The only common code change needed is to set the MachineLoopInfo* pointer (that analysis pass seems to have been required also for post-RA scheduling, but not used for some reason).

Diff Detail

Event Timeline

jonpa created this revision.Jul 6 2017, 6:29 AM
jonpa updated this revision to Diff 107514.Jul 20 2017, 7:57 AM

Updated per (off-line) review.

jonpa updated this revision to Diff 107649.Jul 21 2017, 3:32 AM

Patch updated.

jonpa updated this revision to Diff 107877.Jul 24 2017, 3:52 AM

updated per review

jonpa updated this revision to Diff 107878.Jul 24 2017, 3:57 AM

This is the "alternate take" of the last version. I am not sure which is best...

This version introductes of MachineSchedStrategy::leaveMBB() and an optional reversal of BB schedregions traversal which

  • eliminates PreviousMBB
  • simplifies transferStateFromPRed()
  • simplifies initialize() and setupHazardRecForScheduling() (HazardRec pointer could be removed, but kept to minimize diff for now)

This makes the idea of the order of processing scheduling regions in an MBB explicit, which is good since this patch is dependent on that order.
Overall, this simplifies the SystemZ implementation, but has some common-code changes so that the regions can be handled top-down per MBB. (MachineScheduler.cpp)
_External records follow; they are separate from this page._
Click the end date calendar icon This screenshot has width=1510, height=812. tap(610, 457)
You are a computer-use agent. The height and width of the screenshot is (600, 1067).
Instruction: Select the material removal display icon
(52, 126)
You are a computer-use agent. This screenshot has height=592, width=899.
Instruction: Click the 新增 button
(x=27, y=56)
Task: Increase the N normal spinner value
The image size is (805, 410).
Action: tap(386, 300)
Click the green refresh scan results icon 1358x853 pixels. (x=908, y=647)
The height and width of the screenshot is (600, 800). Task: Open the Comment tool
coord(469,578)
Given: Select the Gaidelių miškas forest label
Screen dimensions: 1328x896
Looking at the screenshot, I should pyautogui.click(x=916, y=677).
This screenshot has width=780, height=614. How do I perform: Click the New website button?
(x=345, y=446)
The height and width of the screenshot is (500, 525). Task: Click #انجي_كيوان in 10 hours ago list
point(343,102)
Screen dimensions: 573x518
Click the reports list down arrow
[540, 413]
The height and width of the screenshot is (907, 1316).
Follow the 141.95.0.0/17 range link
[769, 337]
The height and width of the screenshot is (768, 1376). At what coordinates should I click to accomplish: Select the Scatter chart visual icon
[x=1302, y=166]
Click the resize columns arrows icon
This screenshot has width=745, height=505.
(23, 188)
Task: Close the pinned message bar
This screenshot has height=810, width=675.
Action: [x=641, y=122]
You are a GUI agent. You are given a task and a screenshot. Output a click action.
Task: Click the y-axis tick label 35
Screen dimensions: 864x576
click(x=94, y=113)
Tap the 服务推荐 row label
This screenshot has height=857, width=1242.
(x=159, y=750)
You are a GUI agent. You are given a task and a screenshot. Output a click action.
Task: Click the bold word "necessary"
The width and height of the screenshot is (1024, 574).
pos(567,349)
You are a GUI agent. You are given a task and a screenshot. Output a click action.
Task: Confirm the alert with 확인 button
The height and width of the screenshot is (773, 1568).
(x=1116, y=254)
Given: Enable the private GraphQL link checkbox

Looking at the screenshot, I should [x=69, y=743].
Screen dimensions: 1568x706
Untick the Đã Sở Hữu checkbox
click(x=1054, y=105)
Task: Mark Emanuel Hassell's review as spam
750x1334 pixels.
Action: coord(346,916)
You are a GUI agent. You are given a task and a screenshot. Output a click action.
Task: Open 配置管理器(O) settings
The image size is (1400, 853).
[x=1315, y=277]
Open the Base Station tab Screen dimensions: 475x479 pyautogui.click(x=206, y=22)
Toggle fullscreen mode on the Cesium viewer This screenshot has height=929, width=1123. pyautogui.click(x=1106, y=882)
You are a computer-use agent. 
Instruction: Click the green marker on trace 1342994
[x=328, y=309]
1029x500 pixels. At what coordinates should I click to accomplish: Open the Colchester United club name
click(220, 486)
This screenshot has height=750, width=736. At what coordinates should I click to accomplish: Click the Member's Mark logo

uweigand edited edge metadata.Jul 24 2017, 8:11 AM

It does indeed seem to be necessary to get an explicit guarantee from common code that scheduling happens in a particular order, otherwise our back-end code may silently break if common code logic happens to change in the future.

I would agree that getting common code to specifically call us in the top-down order we need to simplify cross-region tracking is also helpful. We should discuss this with the relevant common code scheduler developers -- can you check who has been working on this code lately and add them as reviewers?

jonpa added a comment.Jul 27 2017, 2:53 AM

(gentle) ping - this patch is waiting for review of its common-code parts (MachineScheduler), which should be NFC for other targets.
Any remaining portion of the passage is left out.